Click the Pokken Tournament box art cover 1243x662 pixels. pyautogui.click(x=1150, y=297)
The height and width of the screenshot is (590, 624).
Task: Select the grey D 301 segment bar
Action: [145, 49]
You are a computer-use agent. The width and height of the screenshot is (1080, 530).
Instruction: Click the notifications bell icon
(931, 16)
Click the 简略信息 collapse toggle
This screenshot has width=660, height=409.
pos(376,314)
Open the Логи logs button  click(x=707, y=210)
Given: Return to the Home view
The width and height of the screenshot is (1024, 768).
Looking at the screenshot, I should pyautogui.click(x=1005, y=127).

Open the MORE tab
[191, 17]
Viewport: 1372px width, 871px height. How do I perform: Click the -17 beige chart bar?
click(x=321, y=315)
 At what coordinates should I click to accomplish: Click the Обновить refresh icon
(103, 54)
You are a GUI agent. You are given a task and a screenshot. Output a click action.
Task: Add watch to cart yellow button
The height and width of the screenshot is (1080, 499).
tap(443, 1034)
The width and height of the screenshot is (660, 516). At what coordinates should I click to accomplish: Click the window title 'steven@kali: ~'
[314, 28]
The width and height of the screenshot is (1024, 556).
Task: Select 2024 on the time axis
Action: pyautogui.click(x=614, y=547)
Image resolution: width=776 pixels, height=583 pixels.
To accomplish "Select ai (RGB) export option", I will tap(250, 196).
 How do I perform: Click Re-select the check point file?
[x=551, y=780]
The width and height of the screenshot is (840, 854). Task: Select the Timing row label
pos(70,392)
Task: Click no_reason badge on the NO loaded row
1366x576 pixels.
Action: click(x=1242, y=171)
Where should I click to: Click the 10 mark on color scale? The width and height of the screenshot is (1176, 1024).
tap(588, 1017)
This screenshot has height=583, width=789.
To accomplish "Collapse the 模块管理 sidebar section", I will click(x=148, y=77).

=-=-=

ASSIGNMENT:
Beginning with the line containing "You are a GUI" and ending with the last line of the listing above, return every line exactly and nothing else.

ANSWER AREA:
You are a GUI agent. You are given a task and a screenshot. Output a click action.
Task: Add watch to cart yellow button
The height and width of the screenshot is (1080, 499).
tap(443, 1034)
The width and height of the screenshot is (660, 516). At what coordinates should I click to accomplish: Click the window title 'steven@kali: ~'
[314, 28]
The width and height of the screenshot is (1024, 556).
Task: Select 2024 on the time axis
Action: pyautogui.click(x=614, y=547)
Image resolution: width=776 pixels, height=583 pixels.
To accomplish "Select ai (RGB) export option", I will tap(250, 196).
 How do I perform: Click Re-select the check point file?
[x=551, y=780]
The width and height of the screenshot is (840, 854). Task: Select the Timing row label
pos(70,392)
Task: Click no_reason badge on the NO loaded row
1366x576 pixels.
Action: click(x=1242, y=171)
Where should I click to: Click the 10 mark on color scale? The width and height of the screenshot is (1176, 1024).
tap(588, 1017)
This screenshot has height=583, width=789.
To accomplish "Collapse the 模块管理 sidebar section", I will click(x=148, y=77).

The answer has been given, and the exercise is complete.